As stunned GOP intelligence committee members looked on, the ambassador confirmed what Democrats had been saying for some time.
“Was there a quid pro quo?” Mr Sondland asked in his opening statement. “The answer is yes”.
He revealed that State Department and Trump White House officials had known exactly what the then-president was doing – and why he was doing it.
This didn’t endear him very much to Mr Trump or his allies in the administration, and within a few months he found himself back in Washington, being fired by a top aide to then-Secretary of State Mike Pompeo.
Looking back at his stint interacting with Mr Zelensky and his aides at the outset of his administration, Mr Sondland told The Independent he was not surprised by the way the Ukrainian leader has handled himself over the months since Russia began trying to erase his country from the map.
“As soon as I met him, my colleagues who joined me at the inauguration agreed that this is an interesting guy. He's pretty tough, he's funny, he's charming, and that's what we came back to Washington to tell the president — this is a guy, not only that you can do business with, but that you should do business with,” he recalled.
Mr Sondland said those who characterised Mr Zelensky as “just an actor” when he first won the presidency gave him a “bad rap”.
“He's been tested and has vindicated any doubts any doubts that anyone would have had about his pure toughness,” he said. “The guy's got a big set of balls, there's no way around that”.

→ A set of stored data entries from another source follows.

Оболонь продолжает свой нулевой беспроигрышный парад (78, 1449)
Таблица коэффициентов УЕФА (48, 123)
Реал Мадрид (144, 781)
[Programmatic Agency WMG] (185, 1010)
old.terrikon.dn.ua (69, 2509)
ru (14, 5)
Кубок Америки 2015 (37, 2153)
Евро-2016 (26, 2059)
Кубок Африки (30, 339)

The former EU ambassador also defended his decision to testify against Mr Trump during his impeachment, even though it upset his fellow Republicans. He said it was his duty to honour a duly-issued congressional subpoena, even as part of an inquiry that was widely condemned by his own party.
“I wasn't there to lie for the President. I wasn't there to hurt the president … I tried as best I could, based on the exact questions that were asked … to answer them as truthfully as possible, and get the hell out of there,” he said.
Mr Sondland also said the price Mr Trump wanted to extract from Mr Zelensky — the announcement in exchange for the military aid Congress had already authorised and appropriated — was something he “vehemently disagreed” with at the time he heard about it, which he explained was at the same time everyone else did, in public reporting.
“I wasn't consulted ahead of time. I had no internal discussion with anyone about it. I would have if I had heard about it, I would have said absolutely not. That's too big of a price to pay for a f***ing Oval Office meeting,” he said.
Pressed on whether Republican threats to do the same thing – withhold military aid in exchange for concessions from the Biden administration – would be acceptable, Mr Sondland said doing so wouldn’t be his choice, but opined further that such proposals were the product of a longstanding isolationist streak in the GOP he hopes is not ascendant if his party takes the House in November’s midterms.
“I'm very disappointed that Kevin McCarthy appears to be among those people. I thought that maybe he'd have a little more common sense, and maybe as he progresses, if he is fortunate enough to become Speaker, he will think this through more carefully,” he said.
“I believe that the mainstream of the Republican Party is fully supportive of our efforts in Ukraine because frankly … this is an existential crisis for Europe and for our interests,” he said. “I think members of the right wing of my party, the ultra-right wing, are wrong”.